Two covariant derivatives of a vector field

[Deadstar]

V_{a;b} = V_{a,b} - \Gamma^d_{ad}V_d

Now take the second derivative...

V_{a;b;c} = (V_{a;b})_{,c} - \Gamma^f_{ac}V_{f;b} - \Gamma^f_{bc}V_{a;f}

But I have no idea how to get the parts with the Christoffel symbols.

V_{a;b;c} = (V_{a;b})_{,c} - \Gamma^f_{(a;b)c}V_{af} = (V_{a;b})_{,c} - \Gamma^f_{ac}V_{af;b}..?

Yes the above is clearly wrong but how is this supposed to be done?

 

[arkajad]

You should start with the following general definition:

V_{a_1\ldots a_k;b}= V_{a_1\ldots a_k,b}-\sum_{i=1}^k \Gamma^f_{ba_i}V_{a_1\ldots a_{i-1}fa_{i+1}\ldots a_k}

(with understanding that there is no i-1 for i=1)
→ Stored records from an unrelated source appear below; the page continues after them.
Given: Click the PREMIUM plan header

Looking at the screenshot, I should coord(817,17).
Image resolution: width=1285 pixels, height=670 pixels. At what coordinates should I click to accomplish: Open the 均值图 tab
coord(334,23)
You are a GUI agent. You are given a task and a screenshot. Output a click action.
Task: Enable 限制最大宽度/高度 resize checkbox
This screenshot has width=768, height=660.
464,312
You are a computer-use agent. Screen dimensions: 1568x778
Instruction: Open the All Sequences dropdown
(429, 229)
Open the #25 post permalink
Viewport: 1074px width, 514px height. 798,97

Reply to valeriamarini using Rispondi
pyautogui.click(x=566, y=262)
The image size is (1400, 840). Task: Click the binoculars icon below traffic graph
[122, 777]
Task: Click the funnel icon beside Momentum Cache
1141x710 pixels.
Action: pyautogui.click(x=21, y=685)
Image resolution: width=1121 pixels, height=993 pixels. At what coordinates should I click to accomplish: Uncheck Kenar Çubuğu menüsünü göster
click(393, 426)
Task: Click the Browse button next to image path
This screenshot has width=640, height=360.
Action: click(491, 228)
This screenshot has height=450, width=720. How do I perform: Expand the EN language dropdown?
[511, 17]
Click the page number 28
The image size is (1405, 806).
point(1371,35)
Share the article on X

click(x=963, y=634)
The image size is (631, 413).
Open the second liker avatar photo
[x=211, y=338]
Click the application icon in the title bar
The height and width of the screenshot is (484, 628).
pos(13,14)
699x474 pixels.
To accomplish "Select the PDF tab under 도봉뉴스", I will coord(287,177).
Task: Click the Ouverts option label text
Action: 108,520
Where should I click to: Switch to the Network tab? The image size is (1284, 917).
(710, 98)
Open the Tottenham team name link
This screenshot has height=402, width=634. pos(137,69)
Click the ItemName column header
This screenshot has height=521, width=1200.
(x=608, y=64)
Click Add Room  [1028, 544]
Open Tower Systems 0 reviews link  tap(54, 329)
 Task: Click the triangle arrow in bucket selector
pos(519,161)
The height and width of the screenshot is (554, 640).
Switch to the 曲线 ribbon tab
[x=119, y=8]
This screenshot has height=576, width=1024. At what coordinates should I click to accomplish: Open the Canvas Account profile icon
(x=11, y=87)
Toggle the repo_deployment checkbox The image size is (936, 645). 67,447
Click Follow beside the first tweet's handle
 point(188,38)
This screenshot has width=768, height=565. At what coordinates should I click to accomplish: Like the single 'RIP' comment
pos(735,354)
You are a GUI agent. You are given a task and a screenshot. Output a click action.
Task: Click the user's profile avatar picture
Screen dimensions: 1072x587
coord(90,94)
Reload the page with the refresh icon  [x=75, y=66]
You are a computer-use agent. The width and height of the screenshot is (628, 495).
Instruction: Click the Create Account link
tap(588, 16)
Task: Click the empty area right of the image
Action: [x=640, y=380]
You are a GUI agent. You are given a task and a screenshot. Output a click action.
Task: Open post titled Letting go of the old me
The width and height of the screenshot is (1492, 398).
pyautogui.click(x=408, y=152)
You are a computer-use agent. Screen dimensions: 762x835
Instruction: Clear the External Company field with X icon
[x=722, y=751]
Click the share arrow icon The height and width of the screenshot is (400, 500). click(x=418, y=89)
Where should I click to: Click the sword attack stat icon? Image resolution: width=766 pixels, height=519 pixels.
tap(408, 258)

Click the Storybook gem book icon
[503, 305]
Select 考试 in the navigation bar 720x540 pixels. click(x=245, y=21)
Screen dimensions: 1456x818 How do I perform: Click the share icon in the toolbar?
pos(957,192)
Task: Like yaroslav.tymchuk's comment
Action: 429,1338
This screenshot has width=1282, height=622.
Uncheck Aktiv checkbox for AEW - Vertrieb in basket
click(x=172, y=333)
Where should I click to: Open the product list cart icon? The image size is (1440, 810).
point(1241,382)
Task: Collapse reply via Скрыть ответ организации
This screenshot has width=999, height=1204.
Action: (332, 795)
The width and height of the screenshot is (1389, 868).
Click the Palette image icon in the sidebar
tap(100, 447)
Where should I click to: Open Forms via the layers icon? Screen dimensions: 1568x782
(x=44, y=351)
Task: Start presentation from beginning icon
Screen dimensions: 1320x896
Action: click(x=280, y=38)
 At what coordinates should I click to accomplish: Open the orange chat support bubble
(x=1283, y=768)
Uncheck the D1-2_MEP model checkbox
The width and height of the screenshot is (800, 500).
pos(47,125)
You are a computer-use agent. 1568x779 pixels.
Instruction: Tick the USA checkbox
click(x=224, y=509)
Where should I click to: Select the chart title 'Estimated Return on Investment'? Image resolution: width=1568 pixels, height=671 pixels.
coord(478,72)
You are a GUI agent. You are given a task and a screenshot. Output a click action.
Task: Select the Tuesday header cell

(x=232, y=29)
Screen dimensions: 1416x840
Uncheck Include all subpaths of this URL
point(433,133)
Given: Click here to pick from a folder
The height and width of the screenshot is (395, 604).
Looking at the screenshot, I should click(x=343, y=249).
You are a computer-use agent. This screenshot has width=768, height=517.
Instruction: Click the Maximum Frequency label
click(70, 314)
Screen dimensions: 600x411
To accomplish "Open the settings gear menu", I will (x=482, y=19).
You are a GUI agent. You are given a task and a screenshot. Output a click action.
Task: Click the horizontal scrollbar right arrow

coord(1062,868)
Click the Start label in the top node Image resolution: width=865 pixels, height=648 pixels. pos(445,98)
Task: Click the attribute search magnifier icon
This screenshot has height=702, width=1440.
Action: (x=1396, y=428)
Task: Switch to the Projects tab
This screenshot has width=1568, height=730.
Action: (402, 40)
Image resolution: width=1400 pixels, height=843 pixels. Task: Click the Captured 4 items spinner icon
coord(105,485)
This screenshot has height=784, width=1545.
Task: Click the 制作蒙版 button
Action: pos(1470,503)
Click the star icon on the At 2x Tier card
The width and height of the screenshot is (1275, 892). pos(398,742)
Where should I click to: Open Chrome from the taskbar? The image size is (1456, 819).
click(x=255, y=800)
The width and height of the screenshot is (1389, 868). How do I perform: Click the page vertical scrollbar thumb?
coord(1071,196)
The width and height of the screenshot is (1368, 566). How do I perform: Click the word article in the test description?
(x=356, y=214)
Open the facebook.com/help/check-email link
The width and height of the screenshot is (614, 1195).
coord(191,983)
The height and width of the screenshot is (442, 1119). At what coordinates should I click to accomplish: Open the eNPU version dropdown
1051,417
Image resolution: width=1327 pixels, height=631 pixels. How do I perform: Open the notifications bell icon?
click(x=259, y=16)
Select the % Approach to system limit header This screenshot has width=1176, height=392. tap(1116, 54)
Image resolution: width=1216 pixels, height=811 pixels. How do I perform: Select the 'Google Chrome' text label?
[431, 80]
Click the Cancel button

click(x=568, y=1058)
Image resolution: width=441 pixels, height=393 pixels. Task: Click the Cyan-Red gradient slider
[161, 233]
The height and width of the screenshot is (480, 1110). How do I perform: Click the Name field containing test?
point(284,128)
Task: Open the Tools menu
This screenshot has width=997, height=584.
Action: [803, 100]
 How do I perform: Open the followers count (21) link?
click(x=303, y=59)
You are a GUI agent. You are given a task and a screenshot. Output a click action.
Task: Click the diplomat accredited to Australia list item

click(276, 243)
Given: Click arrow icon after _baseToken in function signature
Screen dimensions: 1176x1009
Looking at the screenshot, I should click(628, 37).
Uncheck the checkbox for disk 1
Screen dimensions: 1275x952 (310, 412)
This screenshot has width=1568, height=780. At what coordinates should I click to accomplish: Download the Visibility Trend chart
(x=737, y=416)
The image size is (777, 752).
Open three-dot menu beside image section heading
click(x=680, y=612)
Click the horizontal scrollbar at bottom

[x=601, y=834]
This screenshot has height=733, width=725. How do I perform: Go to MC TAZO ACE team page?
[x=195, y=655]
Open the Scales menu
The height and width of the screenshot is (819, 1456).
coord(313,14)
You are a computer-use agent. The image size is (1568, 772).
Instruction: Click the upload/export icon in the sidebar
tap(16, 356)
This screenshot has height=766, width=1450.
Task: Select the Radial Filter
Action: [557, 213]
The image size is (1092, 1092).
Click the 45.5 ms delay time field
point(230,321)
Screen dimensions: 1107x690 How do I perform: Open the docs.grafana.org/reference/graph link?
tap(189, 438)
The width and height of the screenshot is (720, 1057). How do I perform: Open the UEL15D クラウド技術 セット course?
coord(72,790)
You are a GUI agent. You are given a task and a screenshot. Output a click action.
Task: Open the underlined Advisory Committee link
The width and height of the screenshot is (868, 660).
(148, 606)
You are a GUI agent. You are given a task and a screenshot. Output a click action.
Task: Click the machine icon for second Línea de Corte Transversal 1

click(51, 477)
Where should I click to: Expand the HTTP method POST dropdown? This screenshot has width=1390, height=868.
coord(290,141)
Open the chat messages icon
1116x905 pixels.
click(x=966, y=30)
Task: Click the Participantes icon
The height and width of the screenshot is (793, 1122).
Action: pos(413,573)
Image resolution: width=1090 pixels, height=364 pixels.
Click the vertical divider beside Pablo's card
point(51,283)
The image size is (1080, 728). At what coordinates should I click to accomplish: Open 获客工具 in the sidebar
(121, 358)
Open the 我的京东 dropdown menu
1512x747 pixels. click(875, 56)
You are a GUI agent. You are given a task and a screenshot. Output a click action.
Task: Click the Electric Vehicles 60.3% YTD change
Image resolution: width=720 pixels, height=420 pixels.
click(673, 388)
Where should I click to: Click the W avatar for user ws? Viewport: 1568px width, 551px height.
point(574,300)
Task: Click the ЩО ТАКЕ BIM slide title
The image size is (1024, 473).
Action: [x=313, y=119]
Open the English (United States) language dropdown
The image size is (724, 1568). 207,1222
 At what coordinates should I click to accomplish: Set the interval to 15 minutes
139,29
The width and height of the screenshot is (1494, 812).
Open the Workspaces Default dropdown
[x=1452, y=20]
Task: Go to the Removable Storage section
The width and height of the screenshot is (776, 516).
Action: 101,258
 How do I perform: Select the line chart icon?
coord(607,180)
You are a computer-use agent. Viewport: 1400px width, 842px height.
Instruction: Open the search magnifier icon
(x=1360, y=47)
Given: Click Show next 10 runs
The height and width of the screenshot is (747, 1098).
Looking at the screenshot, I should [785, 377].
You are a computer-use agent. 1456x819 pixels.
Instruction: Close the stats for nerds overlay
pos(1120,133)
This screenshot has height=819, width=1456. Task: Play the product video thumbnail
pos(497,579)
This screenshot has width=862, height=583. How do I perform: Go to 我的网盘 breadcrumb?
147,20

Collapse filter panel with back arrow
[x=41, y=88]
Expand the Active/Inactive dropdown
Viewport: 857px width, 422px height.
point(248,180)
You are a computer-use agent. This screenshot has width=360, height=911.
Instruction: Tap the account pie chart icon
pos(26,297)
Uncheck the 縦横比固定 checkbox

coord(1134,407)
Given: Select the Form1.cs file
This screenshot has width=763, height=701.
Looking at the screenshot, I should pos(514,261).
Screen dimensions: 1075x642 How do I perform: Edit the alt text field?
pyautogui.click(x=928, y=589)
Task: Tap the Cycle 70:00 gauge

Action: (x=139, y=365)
Simply take it as a definition of the covariant derivative of a covariant tensor of order k. This definition is a natural extension of the covariant derivative to tensors, but it does not follow from the definition of the covariant derivative of vectors. It will follow as a unique extension satisfying certain natural requirements (sometimes explicit, sometimes implicit, depending on the author), but it does not follow from the formula alone.